My shoulders are sore from doing compressions, and my hands ache from holding the seal around a face for ventilation, or squeezing a bag of saline to make it run faster. Three codes in two days – far too many.
The last one, I just went up to the floor to check on a patient I’d transferred out of the unit, and they called a code down the hall. I had to be one of the closest people, so I thought I’d go check. It was real. The patient got intubated, and we had a line in, and it felt as though things were under control. Airway, rhythm on the monitor. . . so why was the patient so blue? I found myself doing compressions, and trying to persuade everyone else in the room that I really had not felt a pulse, and the rhythm on the monitor was nothing more than PEA (pulseless electrical activity). . . It’s hard to talk while doing compressions properly, but it wasn’t hard to prove. . . Not much good in the end. (Note to self, ekg leads aren’t enough, you need pulse ox and blood pressure too; and just because the patient had a pulse two minutes ago doesn’t mean they still do.)

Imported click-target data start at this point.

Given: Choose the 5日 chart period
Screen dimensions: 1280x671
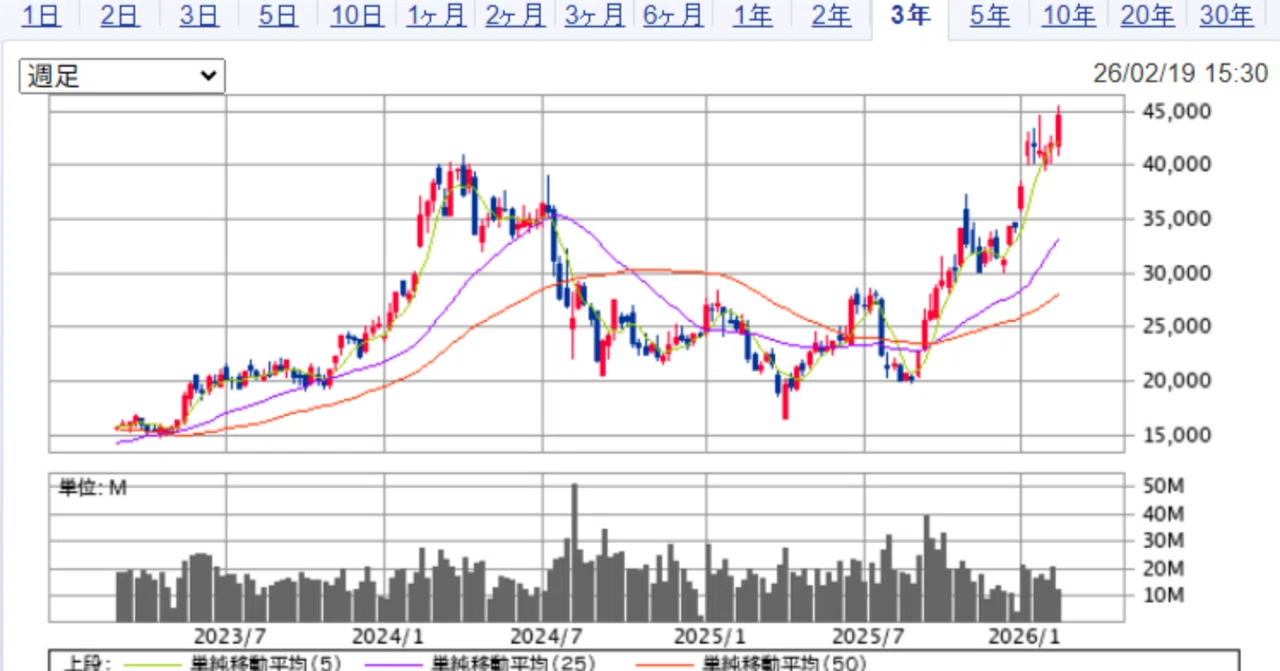Looking at the screenshot, I should coord(278,15).
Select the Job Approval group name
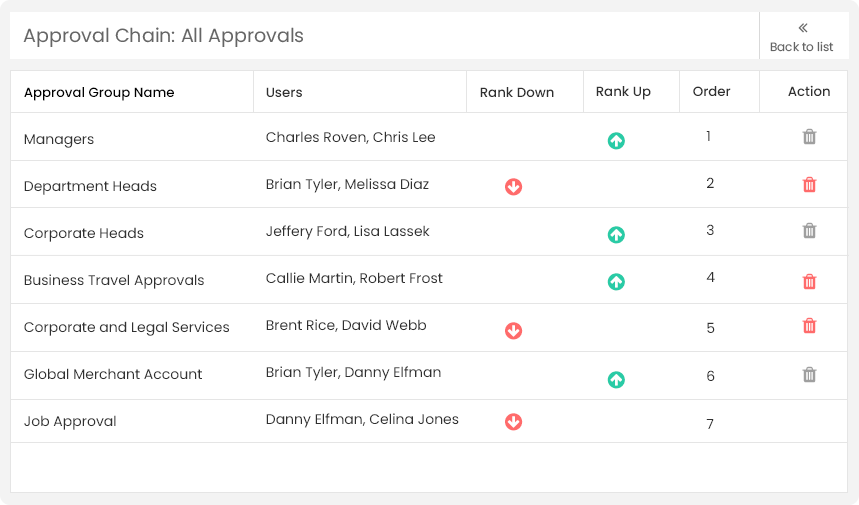 tap(70, 421)
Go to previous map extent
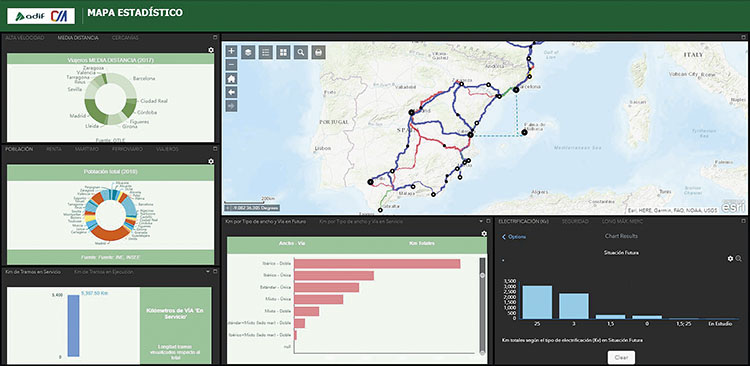The image size is (750, 366). click(231, 92)
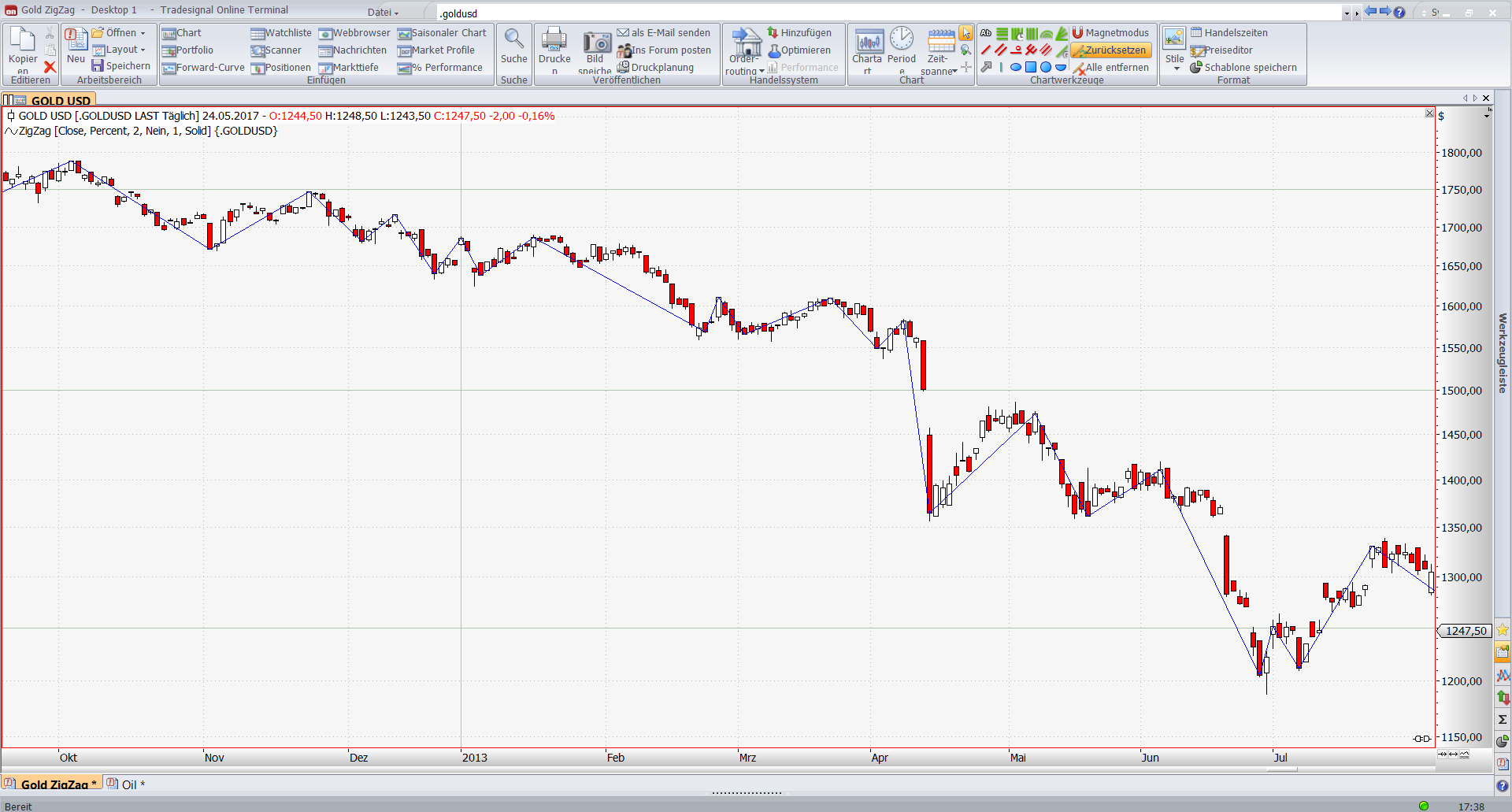The image size is (1512, 812).
Task: Switch to the Oil tab
Action: click(x=127, y=784)
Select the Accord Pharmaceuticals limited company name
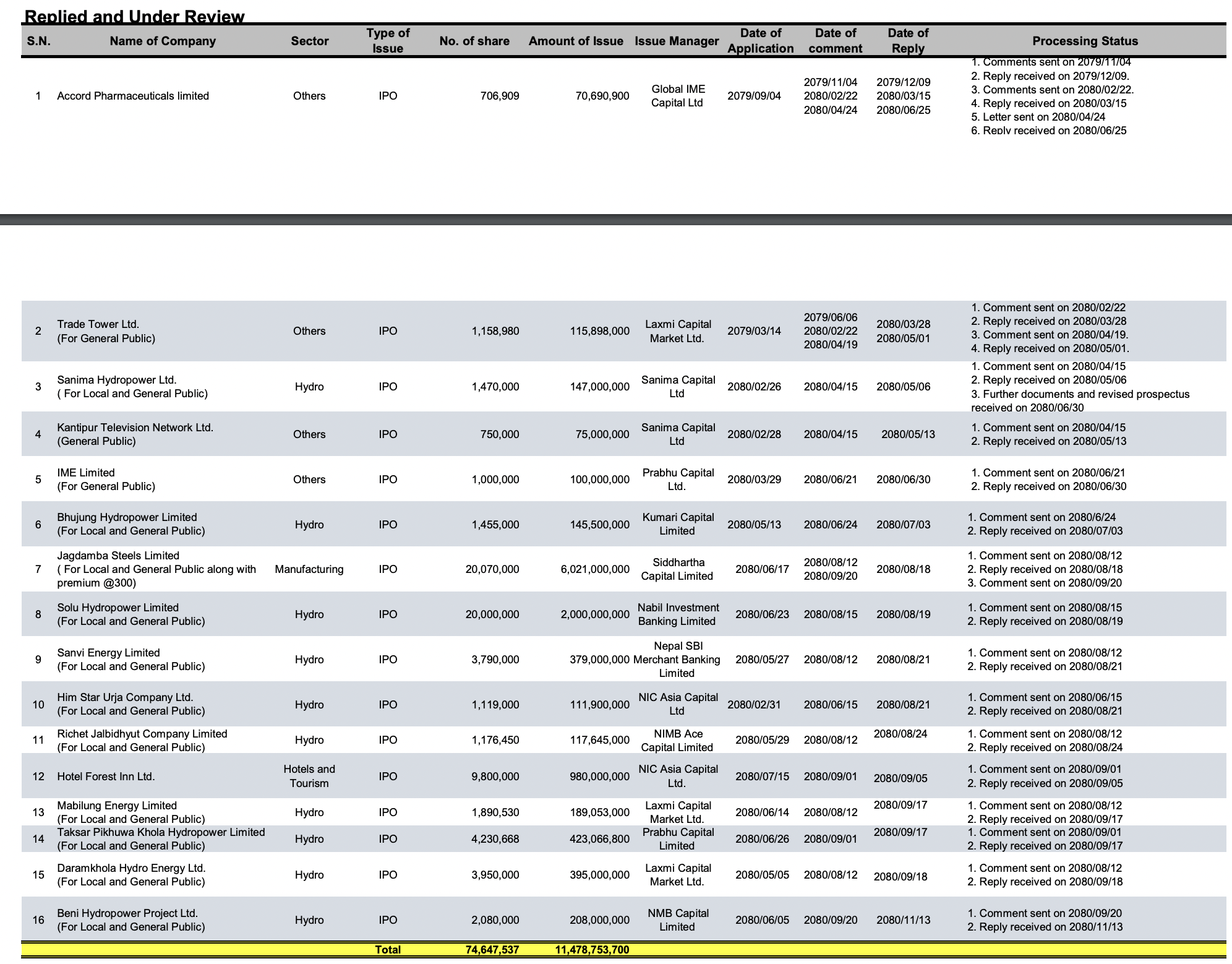 133,96
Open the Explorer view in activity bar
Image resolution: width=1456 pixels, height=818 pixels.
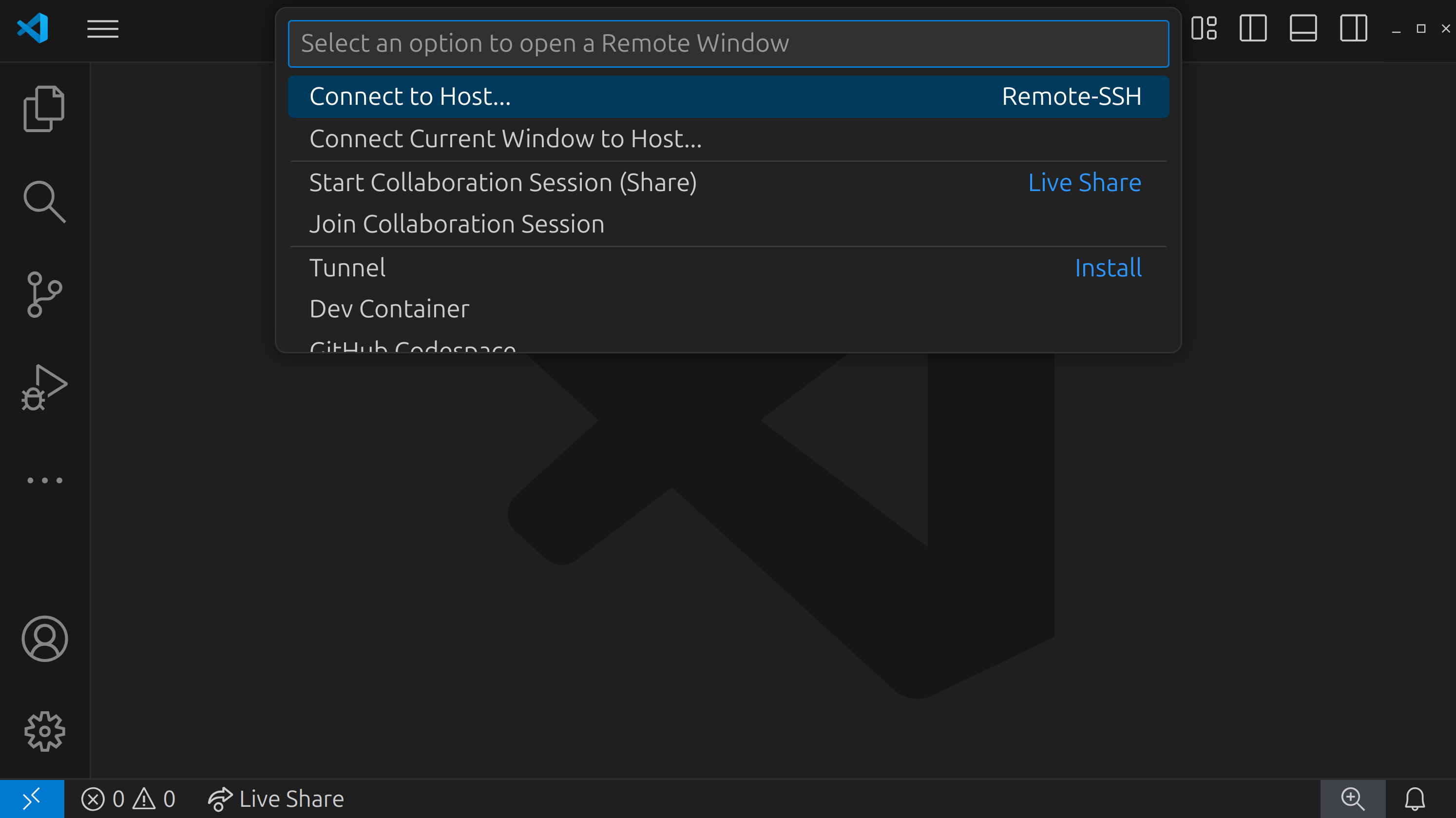pyautogui.click(x=44, y=109)
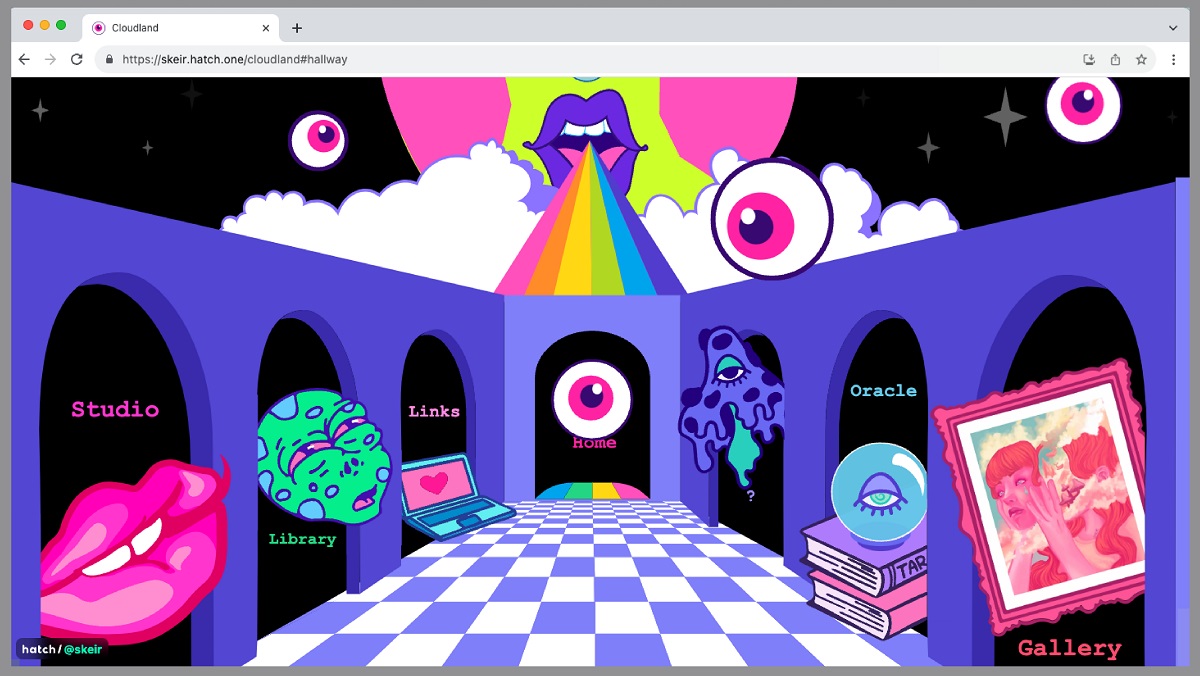
Task: Click the laptop with heart icon
Action: 450,495
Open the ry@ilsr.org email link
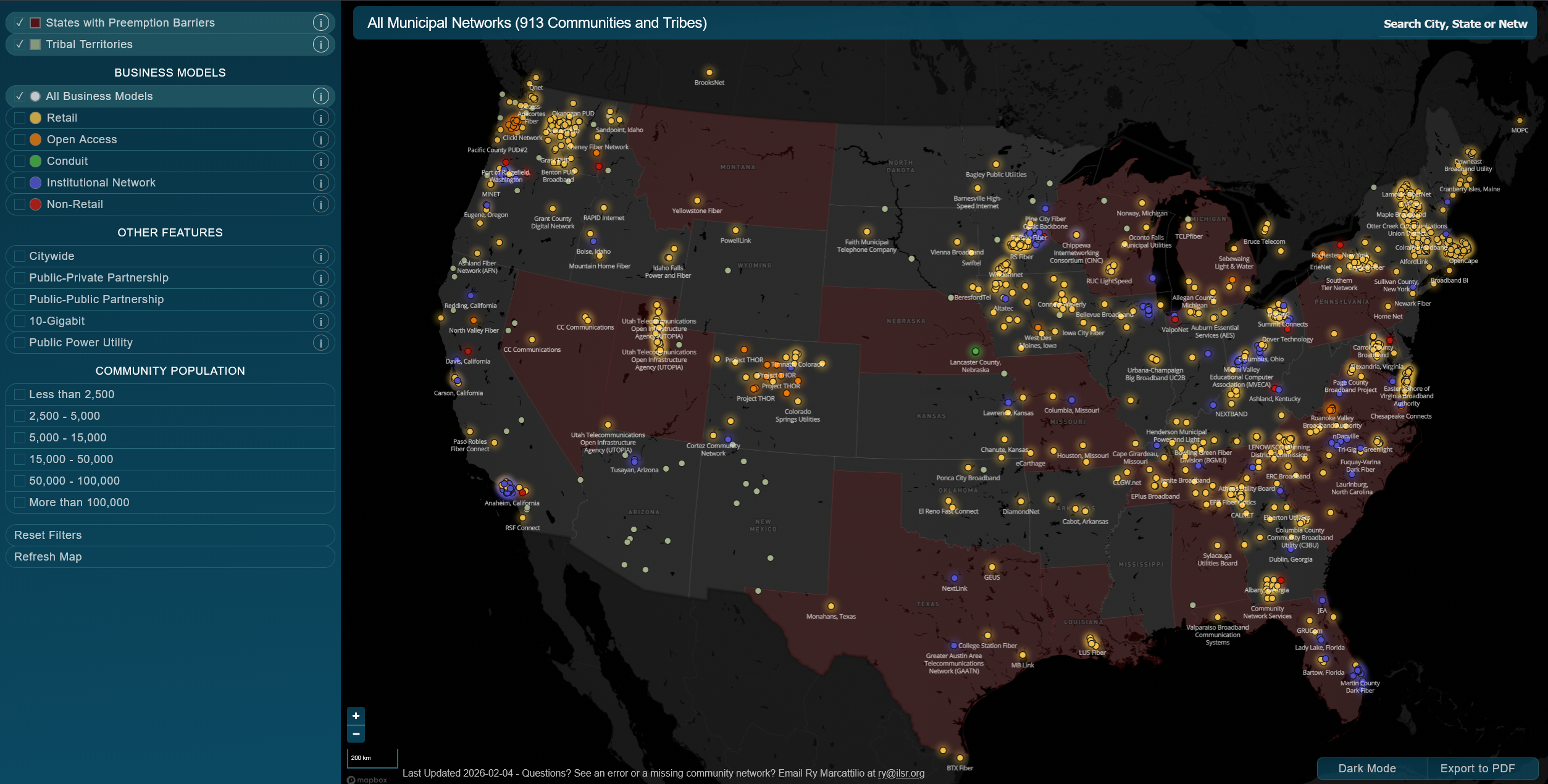 click(901, 774)
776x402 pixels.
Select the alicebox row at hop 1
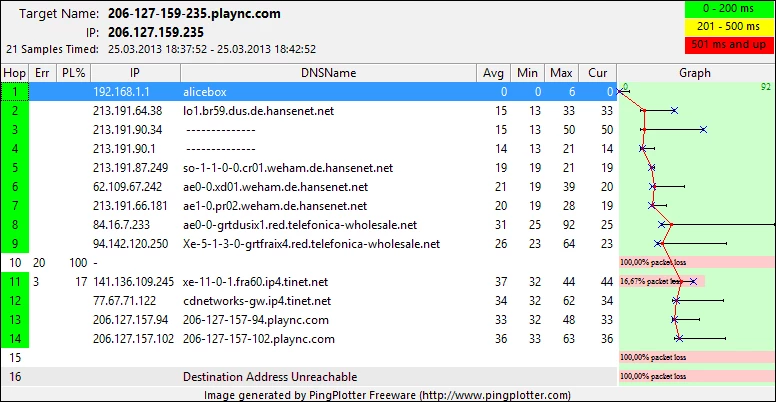pos(300,90)
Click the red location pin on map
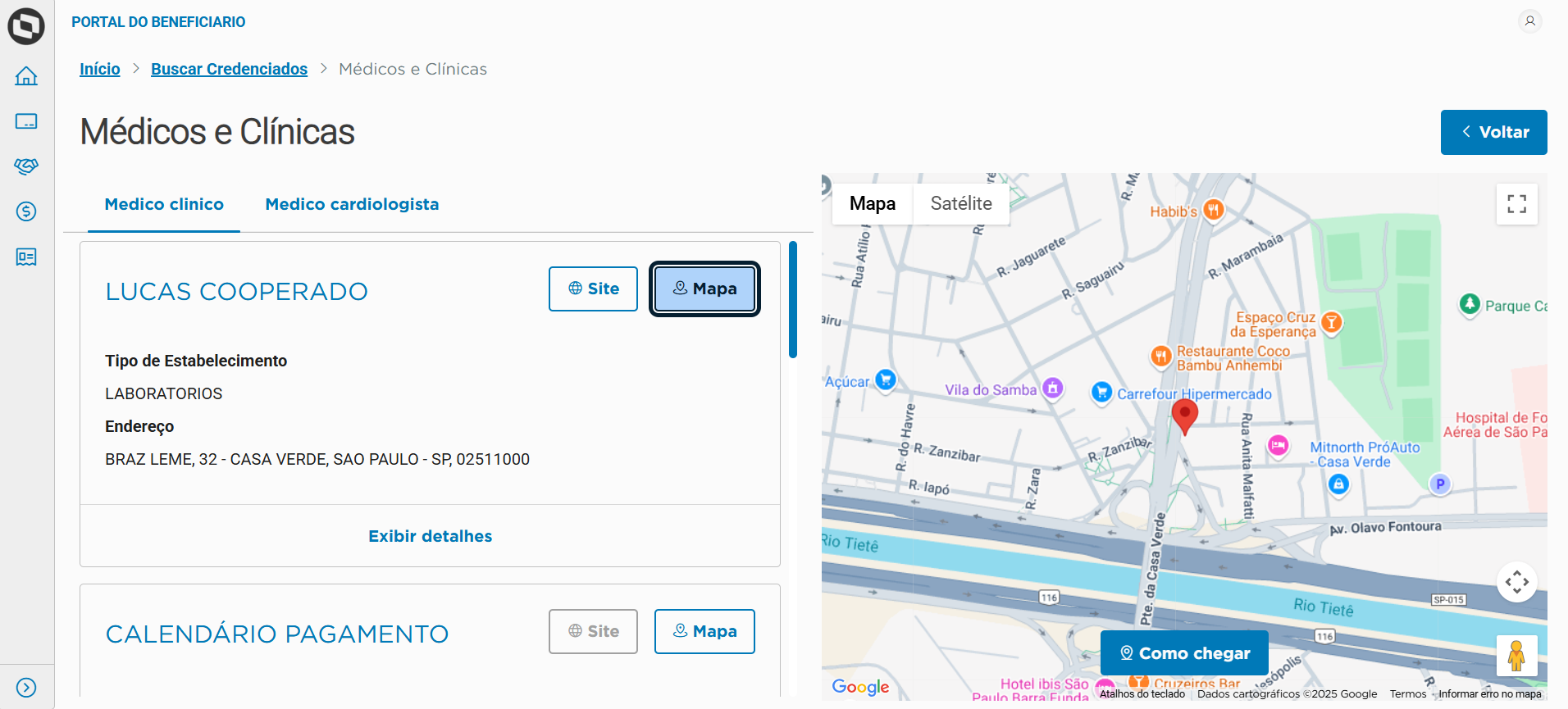Image resolution: width=1568 pixels, height=709 pixels. click(x=1184, y=415)
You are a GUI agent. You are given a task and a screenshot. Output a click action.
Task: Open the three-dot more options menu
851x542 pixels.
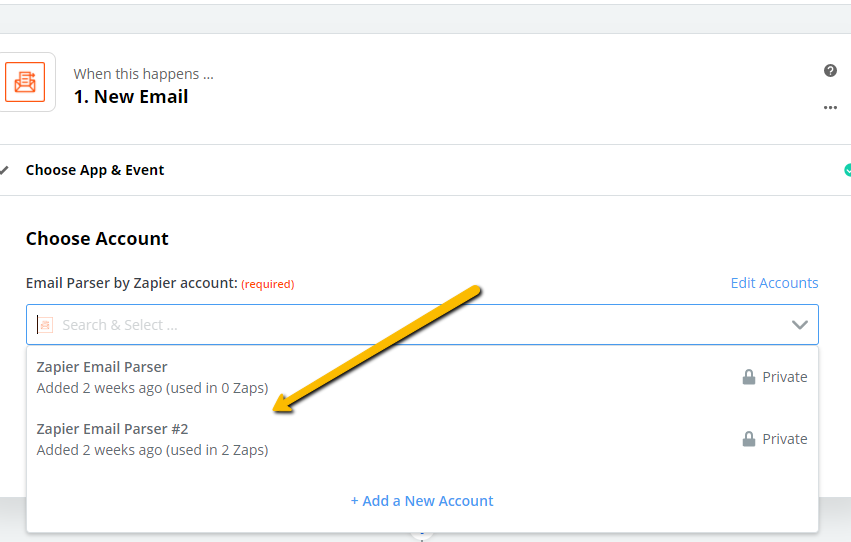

When I was younger (a whole year ago), I used to go to these things and be all quivery and excited because I thought we might save somebody’s life. Now, like the rest of the senior residents and attendings, I don’t worry too much, because I know it’s not going to work anyway. Even if by some chance we got a circulating rhythm back, the patient will, 95 times out of 100, die in the ICU anyway.
I woke up this morning and I couldn’t figure out why my shoulders ached so much. It took me a couple of hours to even remember the code the day before, and connect my frantic compressions to the current situation. It was several hours later that I remembered the code before that, which was why my hands hurt. Ok, I’ve got it all straight; I’m ready for the next one.